# taz.de -- Bilanzen von Facebook: Goldrausch im Netz
> Sind 650 Millionen Mitglieder weltweit eine Gewinngarantie? Manche
> Investoren behaupten das, prüfen lässt es sich nicht: Die
> Facebook-Bilanzen liegen bisher nicht offen.
(IMG) Bild: Immer höhere Facebook-Bewertungen kommen von denjenigen, die von dem hohen Börsenkurs profitieren würden.

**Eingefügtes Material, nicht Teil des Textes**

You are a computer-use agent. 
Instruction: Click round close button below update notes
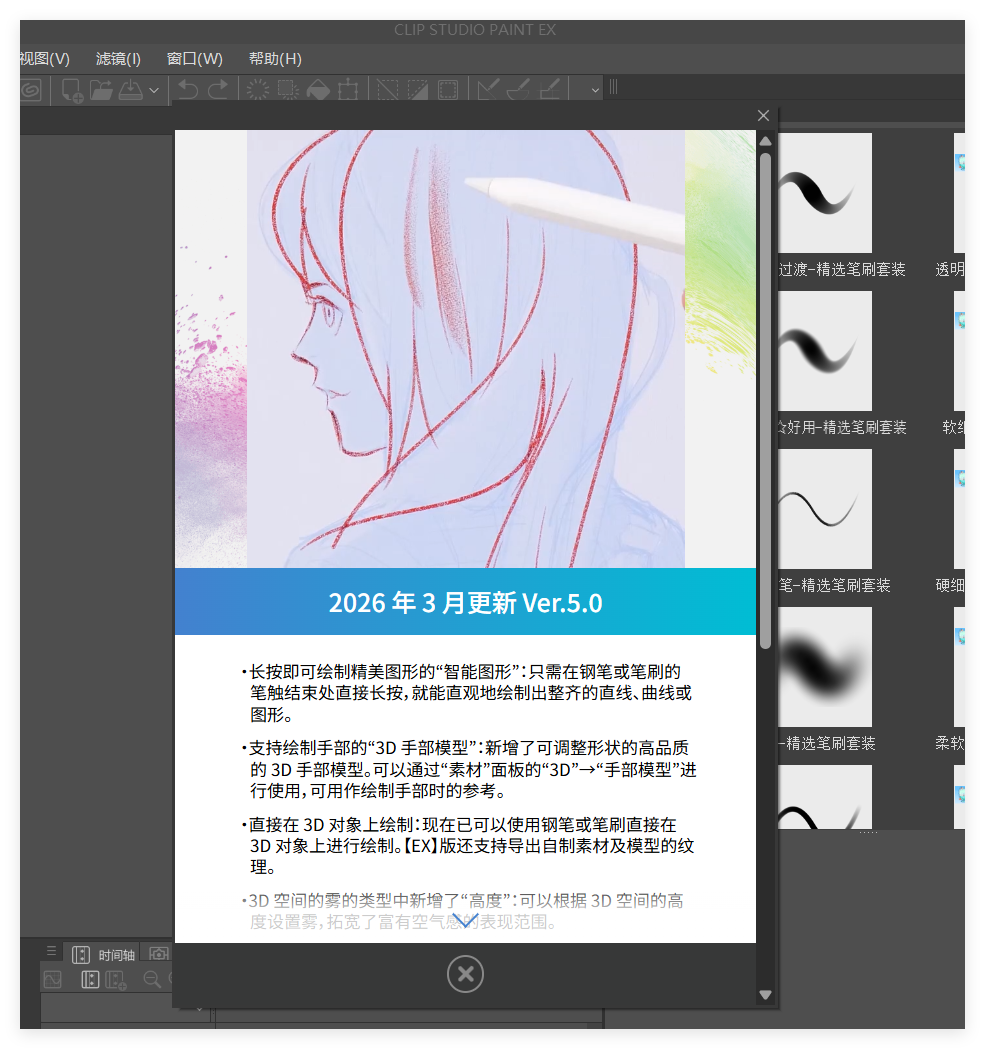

"Facebook ist ein einmaliges Geschäftsmodell, das enorme Netzwerkeffekte
erzeugt hat", sagt Michael Moe, Chef der Anlagefirma GSV Capital. "Mit über
650 Millionen Mitgliedern, also zirka einem Zehntel der Weltbevölkerung,
hat sich Facebook als Kommunikationsplattform der nächsten Generation
etabliert." Moe ist voll des Lobes, schließlich hat er gerade 15 Prozent
des Vermögens seiner Firma in Facebook-Anteile investiert. 225.000
Anteilsscheine zum Preis von insgesamt 6,5 Millionen Dollar.

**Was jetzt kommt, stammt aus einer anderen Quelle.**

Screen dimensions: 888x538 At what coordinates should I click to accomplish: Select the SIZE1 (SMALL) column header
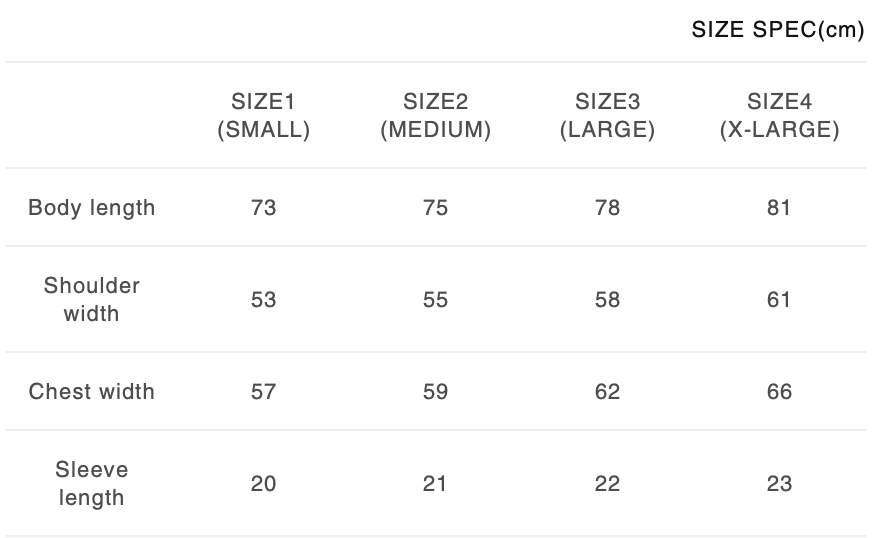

US-Journalisten haben schnell die Rechnung aufgemacht: Würde man alle
Facebook-Anteile zu dem gleichen Preis wie GSV Capital aufkaufen, wäre das
Unternehmen 70 Milliarden Dollar wert. Ein Schnäppchen - schließlich hat
ein US-Fernsehsender jüngst mit Berufung auf anonyme Insider verbreitet,
das soziale Netzwerk werde beim für 2012 erwarteten Börsengang 100
Milliarden Dollar erlösen.
Im Januar hat die Investmentbank Goldman Sachs zusammen mit einem
russischen Investor Facebook-Anteile für 500 Millionen Dollar übernommen
und damit den hypothetischen Preis des Unternehmens auf 50 Milliarden
hochgeschraubt - dafür erhielt die US-Bank das Recht, weitere Anteile an
ausgesuchte Investoren zu verkaufen. Hat GSV Capital also ein Schnäppchen
gemacht?
Die Bilanzen von Facebook liegen bisher nicht offen - ob das Unternehmen
auf Dauer überhaupt Gewinn machen kann, ist unklar. Zumindest der Markt
glaubt daran: Die Aktien von GSV Capital stiegen nach der Bekanntgabe des
Facebook-Geschäfts um über 40 Prozent. Ob die Aktionäre tatsächlich an
Facebooks Geschäftsmodell glauben oder nur beim lange hinausgezögerten
Facebook-Verkauf Kasse machen wollen, ist unklar.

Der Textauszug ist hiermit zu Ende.